2025-11-15

What is Simple Linear Regression?

Simple Linear Regression is a statistical method used to model the relationship between two continuous variables.

The Goal:

  • To understand how a single independent variable (predictor, X) influences a single dependent variable (response, Y).
  • To create a linear model that can be used to make predictions.

Key Questions it Answers:

  1. Is there a statistically significant relationship between the two variables?
  2. If so, what is the nature of this relationship (i.e., how much does Y change for a one-unit change in X)?
  3. Can we predict future values of Y based on a given value of X?

The Mathematical Model

The relationship in Simple Linear Regression is described by a mathematical equation. We assume that the true relationship can be modeled by a line, with some random error.

The model is:

\[ Y = \beta_0 + \beta_1 X + \epsilon \]

Where:

  • \(Y\) is the dependent (response) variable.
  • \(X\) is the independent (predictor) variable.
  • \(\beta_0\) is the intercept of the line (the value of \(Y\) when \(X=0\)).
  • \(\beta_1\) is the slope of the line (the change in \(Y\) for a one-unit increase in \(X\)).
  • \(\epsilon\) is the random error term, representing variability not explained by the model.

Our goal is to estimate the unknown parameters, \(\beta_0\) and \(\beta_1\), from our sample data.

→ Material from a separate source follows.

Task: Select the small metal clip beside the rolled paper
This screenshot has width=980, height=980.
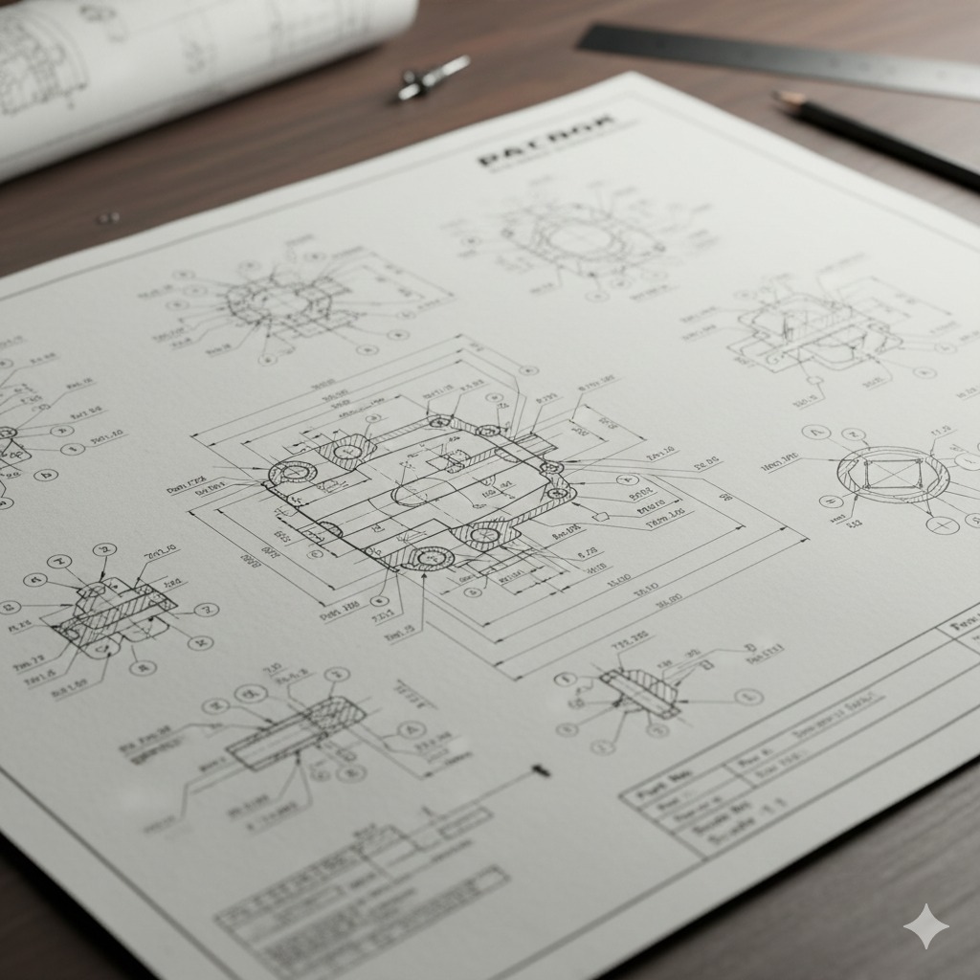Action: (x=433, y=78)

Example: Vehicle Stopping Distances

Let’s use the built-in R dataset cars, which contains the speed of cars and the distances they took to stop in the 1920s.

Question: Can we predict a car’s stopping distance based on its speed?

  • Independent Variable (X): Speed (mph)
  • Dependent Variable (Y): Stopping Distance (ft)

First, we visualize the data with a scatter plot to see if a linear relationship seems plausible.

The plot suggests a positive linear relationship: as speed increases, stopping distance tends to increase.

Fitting the Model with R

We can use the lm() function in R to fit a linear model. The formula dist ~ speed means we are modeling dist as a function of speed.

Below is the R code to build the model and add the regression line to our plot.

car_model <- lm(dist ~ speed, data = cars)
ggplot(cars, aes(x = speed, y = dist)) +
  geom_point(color = "blue", size = 3, alpha = 0.6) +
  geom_smooth(method = "lm", se = FALSE, color = "#8C1D40", size=1.5) + 
  labs(
    title = "Fitted Regression Line", 
    subtitle = "Stopping Distance = -17.58 + 3.93 * Speed",
    x = "Speed (mph)", 
    y = "Stopping Distance (ft)"
  ) + theme_minimal(base_size = 16)

The Estimated Regression Line

The lm() function uses a method called Ordinary Least Squares (OLS) to find the “best” estimates for \(\beta_0\) and \(\beta_1\). These estimates are denoted with a “hat” symbol.

The estimated regression equation is:

\[ \hat{y} = \hat{\beta}_0 + \hat{\beta}_1 x \]

For our cars dataset, the R output from summary(car_model) gives us:

  • \(\hat{\beta}_0\) (Intercept) = -17.58
  • \(\hat{\beta}_1\) (Slope) = 3.93

So, our predictive model is:

Stopping Distance = -17.58 + 3.93 * Speed

This means that for every 1 mph increase in speed, we expect the stopping distance to increase by approximately 3.93 feet.

Evaluating the Model: Residuals

How good is our model? A common way to check is by examining the residuals.

A residual is the difference between the observed value and the value predicted by the model:

\[ e_i = y_i - \hat{y}_i \]

A good model should have residuals that are randomly scattered around zero, with no obvious patterns. We can visualize this with a residual plot.

This plot shows a slight curve, suggesting a simple straight line might not be the perfect model, but there are no glaring patterns.

Visualizing Least Squares in 3D

The “best” line is the one that minimizes the Sum of Squared Errors (SSE). The SSE is the sum of the squared residuals ($ e_i^2 $).

We can visualize the SSE as a 3D surface, where the x and y axes are possible values for the intercept (\(\beta_0\)) and slope (\(\beta_1\)), and the z-axis is the resulting SSE. The goal is to find the lowest point on this surface.

The red ‘X’ marks the combination of slope and intercept that minimizes the SSE, giving us our best-fit line.

Conclusion

Summary of Simple Linear Regression:

  • It provides a simple and powerful way to model the linear relationship between two variables.
  • The model is defined by an intercept and a slope, which are estimated from data.
  • The Method of Least Squares is used to find the line that best fits the data by minimizing the sum of squared residuals.
  • Visual tools like scatter plots and residual plots are essential for building and evaluating the model.
  • R, with packages like ggplot2 and plotly, provides a comprehensive environment for performing regression analysis.

This method forms the foundation for more complex statistical models.